Benar saja, setelahnya Ken melakukan aktivitasnya lagi seperti sedang tidak terhubung oleh siapapun. Walaupun sesekali ia masih menanyakan hal yang tidak penting ke Cessa. Ia makan, teriak sambil main PS, sampai bernyanyi sambil main gitar. Beberapa jam kemudian, keadaan kembali hening. Cessa menatap layar ponselnya dan mendapati Ken sudah tidur sambil tengkurap di depan layar laptop nya. Cessa tersenyum melihatnya, ia meninggalkan sejenak pekerjaannya dan mengambil ponselnya.
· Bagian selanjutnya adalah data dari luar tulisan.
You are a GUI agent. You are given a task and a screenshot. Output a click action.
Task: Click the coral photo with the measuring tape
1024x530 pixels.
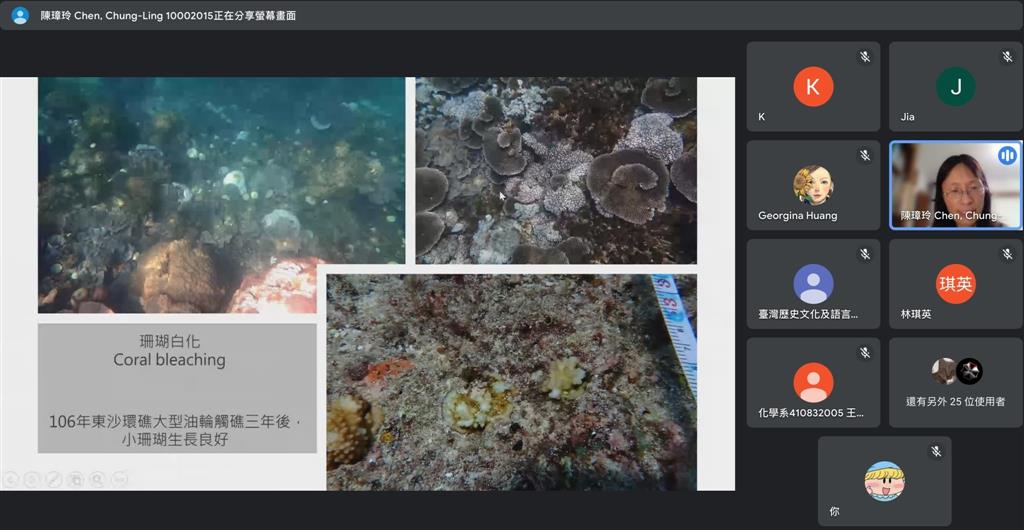pos(511,382)
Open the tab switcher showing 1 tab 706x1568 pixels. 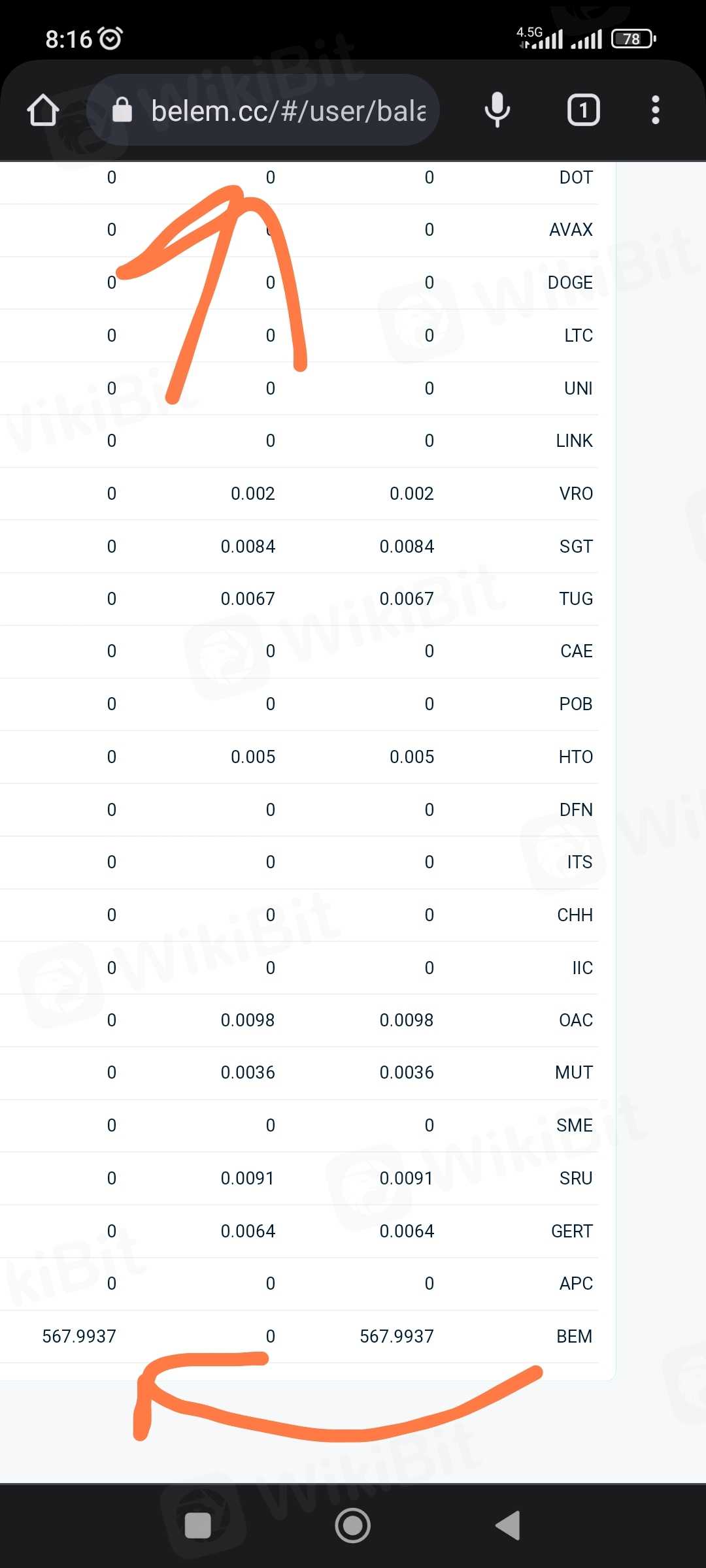pos(583,110)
"Ken...," tidak ada jawaban dari Ken. Cessa berniat memutuskan sambungan skype nya karena Ken sudah tertidur pulas. "Good night."

"Jangan di mati... zzzzz"

Cessa tersenyum melihat Ken yang tiba-tiba bicara seperti itu dengan seperempat kesadarannya. Niatan Cessa tadi diurungkannya, dan ia kembali menaruh ponselnya di sisi laptop, membiarkan suara dengkuran Ken menemani Cessa menyelesaikan artikelnya.